Around 1972 then Milwaukee chairman Bill Quinn was working hard to sell the railroad to BN. During one inspection trip over Lines West Quinn is said to have secretly offered the railroad to BN for absolutely nothing save for its heavy debt! No one, not even the vice-president or other top officers ever knew about this deal. BN was very intrigued and ultimately agreed but with the stipulation that until ownership was transferred the Milwaukee Road was to make no major capital investments or improvements.
An A-B-A set of covered wagons led by E9A #33-A power the Morning Hiawatha across the bridge over the Mississippi River near Hastings, Minnesota as the train is just a few miles into its southward trip to Chicago on June 24, 1964.

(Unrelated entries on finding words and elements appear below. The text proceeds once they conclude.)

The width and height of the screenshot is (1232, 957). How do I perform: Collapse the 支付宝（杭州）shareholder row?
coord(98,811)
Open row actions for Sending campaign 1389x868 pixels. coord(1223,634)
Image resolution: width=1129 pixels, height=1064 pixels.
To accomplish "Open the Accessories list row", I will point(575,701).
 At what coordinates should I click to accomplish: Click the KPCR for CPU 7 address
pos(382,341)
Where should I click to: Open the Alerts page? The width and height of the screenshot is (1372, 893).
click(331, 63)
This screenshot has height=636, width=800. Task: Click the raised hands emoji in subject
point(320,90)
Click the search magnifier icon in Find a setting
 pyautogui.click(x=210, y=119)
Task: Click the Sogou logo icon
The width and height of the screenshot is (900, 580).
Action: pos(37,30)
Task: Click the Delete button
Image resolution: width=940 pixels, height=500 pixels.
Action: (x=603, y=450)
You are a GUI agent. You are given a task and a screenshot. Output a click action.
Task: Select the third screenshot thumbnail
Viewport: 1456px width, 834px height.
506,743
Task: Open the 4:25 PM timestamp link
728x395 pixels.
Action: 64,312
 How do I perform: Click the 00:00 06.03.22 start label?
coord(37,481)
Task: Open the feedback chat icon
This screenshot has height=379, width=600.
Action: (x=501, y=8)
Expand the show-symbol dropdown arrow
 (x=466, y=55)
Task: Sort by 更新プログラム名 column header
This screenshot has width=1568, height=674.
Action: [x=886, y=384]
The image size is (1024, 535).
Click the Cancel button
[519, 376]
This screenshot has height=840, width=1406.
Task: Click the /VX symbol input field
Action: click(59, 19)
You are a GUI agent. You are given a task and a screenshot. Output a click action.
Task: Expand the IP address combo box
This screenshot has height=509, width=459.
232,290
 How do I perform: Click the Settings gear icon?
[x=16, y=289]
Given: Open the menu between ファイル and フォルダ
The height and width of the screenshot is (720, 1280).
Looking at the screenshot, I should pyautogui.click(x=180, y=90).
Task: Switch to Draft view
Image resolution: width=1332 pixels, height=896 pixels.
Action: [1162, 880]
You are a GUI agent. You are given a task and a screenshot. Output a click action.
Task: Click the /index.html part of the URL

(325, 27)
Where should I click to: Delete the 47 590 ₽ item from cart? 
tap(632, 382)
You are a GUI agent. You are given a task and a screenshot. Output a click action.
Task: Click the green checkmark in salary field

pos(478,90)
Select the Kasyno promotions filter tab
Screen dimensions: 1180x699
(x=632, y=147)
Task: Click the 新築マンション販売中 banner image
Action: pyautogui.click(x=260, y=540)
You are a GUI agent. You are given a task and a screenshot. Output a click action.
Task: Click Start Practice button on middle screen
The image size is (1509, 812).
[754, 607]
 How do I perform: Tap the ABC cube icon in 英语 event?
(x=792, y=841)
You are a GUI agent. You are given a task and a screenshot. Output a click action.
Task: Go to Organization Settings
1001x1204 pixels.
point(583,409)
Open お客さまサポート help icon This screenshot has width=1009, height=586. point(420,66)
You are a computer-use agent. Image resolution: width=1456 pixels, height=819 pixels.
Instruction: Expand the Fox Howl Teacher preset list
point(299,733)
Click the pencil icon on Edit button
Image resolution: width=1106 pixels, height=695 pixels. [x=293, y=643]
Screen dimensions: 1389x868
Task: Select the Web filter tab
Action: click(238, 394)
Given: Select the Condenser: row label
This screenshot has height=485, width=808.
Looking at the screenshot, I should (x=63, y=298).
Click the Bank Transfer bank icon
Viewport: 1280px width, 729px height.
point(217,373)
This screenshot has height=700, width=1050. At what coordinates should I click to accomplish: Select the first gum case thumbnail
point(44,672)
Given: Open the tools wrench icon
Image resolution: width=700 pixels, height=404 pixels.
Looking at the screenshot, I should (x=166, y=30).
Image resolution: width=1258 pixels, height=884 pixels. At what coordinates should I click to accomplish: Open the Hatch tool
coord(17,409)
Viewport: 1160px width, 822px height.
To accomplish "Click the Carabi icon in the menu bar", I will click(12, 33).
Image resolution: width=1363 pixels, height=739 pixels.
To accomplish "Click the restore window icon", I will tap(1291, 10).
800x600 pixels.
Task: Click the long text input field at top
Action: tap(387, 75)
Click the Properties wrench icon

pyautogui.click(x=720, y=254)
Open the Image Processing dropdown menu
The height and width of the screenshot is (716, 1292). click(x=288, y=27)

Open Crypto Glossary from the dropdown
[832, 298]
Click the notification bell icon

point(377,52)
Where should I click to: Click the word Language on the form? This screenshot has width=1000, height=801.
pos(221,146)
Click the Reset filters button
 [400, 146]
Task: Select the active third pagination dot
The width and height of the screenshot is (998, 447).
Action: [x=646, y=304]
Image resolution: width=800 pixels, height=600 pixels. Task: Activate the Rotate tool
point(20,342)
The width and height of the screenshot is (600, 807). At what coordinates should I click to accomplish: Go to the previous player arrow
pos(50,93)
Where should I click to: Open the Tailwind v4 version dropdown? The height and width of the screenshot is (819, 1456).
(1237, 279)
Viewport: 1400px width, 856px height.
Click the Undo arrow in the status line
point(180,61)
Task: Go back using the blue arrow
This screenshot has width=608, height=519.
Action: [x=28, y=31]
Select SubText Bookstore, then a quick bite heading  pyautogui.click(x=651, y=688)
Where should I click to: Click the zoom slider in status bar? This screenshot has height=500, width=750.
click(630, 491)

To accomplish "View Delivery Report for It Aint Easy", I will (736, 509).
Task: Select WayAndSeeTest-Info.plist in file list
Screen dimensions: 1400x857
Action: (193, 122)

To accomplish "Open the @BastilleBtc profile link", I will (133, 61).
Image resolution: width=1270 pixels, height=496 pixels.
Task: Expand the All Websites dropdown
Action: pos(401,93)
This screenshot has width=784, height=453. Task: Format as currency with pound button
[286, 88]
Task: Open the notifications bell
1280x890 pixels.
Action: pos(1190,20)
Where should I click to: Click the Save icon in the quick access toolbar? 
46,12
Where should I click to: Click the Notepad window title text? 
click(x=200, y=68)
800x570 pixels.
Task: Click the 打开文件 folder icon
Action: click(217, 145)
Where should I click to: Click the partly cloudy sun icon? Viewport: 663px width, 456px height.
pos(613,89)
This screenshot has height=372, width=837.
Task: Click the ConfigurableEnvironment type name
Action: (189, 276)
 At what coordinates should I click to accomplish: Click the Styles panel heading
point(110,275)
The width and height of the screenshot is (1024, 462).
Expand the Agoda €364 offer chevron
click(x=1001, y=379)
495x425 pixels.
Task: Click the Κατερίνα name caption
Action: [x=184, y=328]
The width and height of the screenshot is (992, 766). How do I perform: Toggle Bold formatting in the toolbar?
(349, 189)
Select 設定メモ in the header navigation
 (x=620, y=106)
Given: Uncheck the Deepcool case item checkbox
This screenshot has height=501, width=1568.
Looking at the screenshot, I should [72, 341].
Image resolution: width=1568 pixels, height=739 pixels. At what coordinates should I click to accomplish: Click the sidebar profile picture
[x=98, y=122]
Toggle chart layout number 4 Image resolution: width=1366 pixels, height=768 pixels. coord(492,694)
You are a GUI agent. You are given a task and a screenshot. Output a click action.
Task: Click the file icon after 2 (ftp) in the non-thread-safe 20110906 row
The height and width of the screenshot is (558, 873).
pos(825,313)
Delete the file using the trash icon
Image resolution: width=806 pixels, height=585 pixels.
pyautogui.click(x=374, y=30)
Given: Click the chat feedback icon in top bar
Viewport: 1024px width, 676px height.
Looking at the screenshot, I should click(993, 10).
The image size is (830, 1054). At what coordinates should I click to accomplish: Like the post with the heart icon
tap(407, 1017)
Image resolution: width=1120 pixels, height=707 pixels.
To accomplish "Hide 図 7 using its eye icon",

Quinn then took the proposal to the Chicago-Milwaukee Corporation board (which owned the railroad). Since they wanted nothing more then to rid themselves from the railroading business they were very pleased with the deal. However, one member is said to have objected to one condition, that the Milwaukee Land Company, which owned vast timber property in the Rocky Mountains be sold and not given away for nothing. The price for the Milwaukee Land Company was set at $50 million but when advised of this change the BN did their own study and concluded the company was not worth such money and ultimately walked away from the entire offer (interestingly the Milwaukee would sell its timber holdings for $125 million).
An A-B-A-A set of F7s led by #106-C awaits its crew at Pigs Eye Yard in St. Paul on the morning of June 4, 1964.
These are just a few of the interesting events that took place as the company crumbled away in the 1970s. Through the evidence and history I have read, along with the vastly superior Puget Sound main line and a system which stretched from Kentucky to Washington state, if the Milwaukee would have had a competent management team who actually wanted to operate a railroad it very likely would still be in operation today. In any event, at the rate the railroad's management was making even the most common sense of mistakes along with a baffling double-entry on expenses it was simply a matter of time before the railroad fell apart. Perhaps the saddest part of all is that with the CMStP&P out of the way Burlington Northern had a virtual monopoly on Chicago-Seattle traffic, a scenario which holds true to this day. In any event, with the Soo Line purchase thus closed the book on one of our country’s most interesting and dynamic railroads. For more information about the railroad please click here to visit the Milwaukee Road Historical Association's website.
The Milwaukee's largest steam locomotives, the Class N3-s 2-6-6-2 Mallets; seen here is #9301 leading the eastbound Olympian out of Spokane, Washington during April of 1932.
It seems that most focus on the Milwaukee is always on its western route, electric motors, or passenger trains but it also rostered some rather large steamers such as 4-8-4s and 2-6-6-2s. In this scene two of its Class F 4-6-4 Hudsons, double-head the Olympian into St. Paul on September 5, 1947.
Three Milwaukee Road AS616s with #561 up front are moving through the yard in St. Paul with their train on June 10, 1964.
Today electrics no longer conquer St. Paul Pass on the Rocky Mountain Division and all is quiet over the famous Pacific Extension except for the sound of Mother Nature and the occasional hiker along a number of rail/trails created along the abandoned rights-of-way. Likewise, Hiawathas no longer pace across America’s Heartland and pass among the farmland of the Omaha main line in Iowa. However, the sprinting Indian logo lives on with the Milwaukee Road Historical Association and Amtrak continues to operate a passenger train named after the famous Indian. Perhaps more than other the Milwaukee Road was the most tragic loss to our national rail network, a perfectly viable and profitable system abandoned due to incompetence.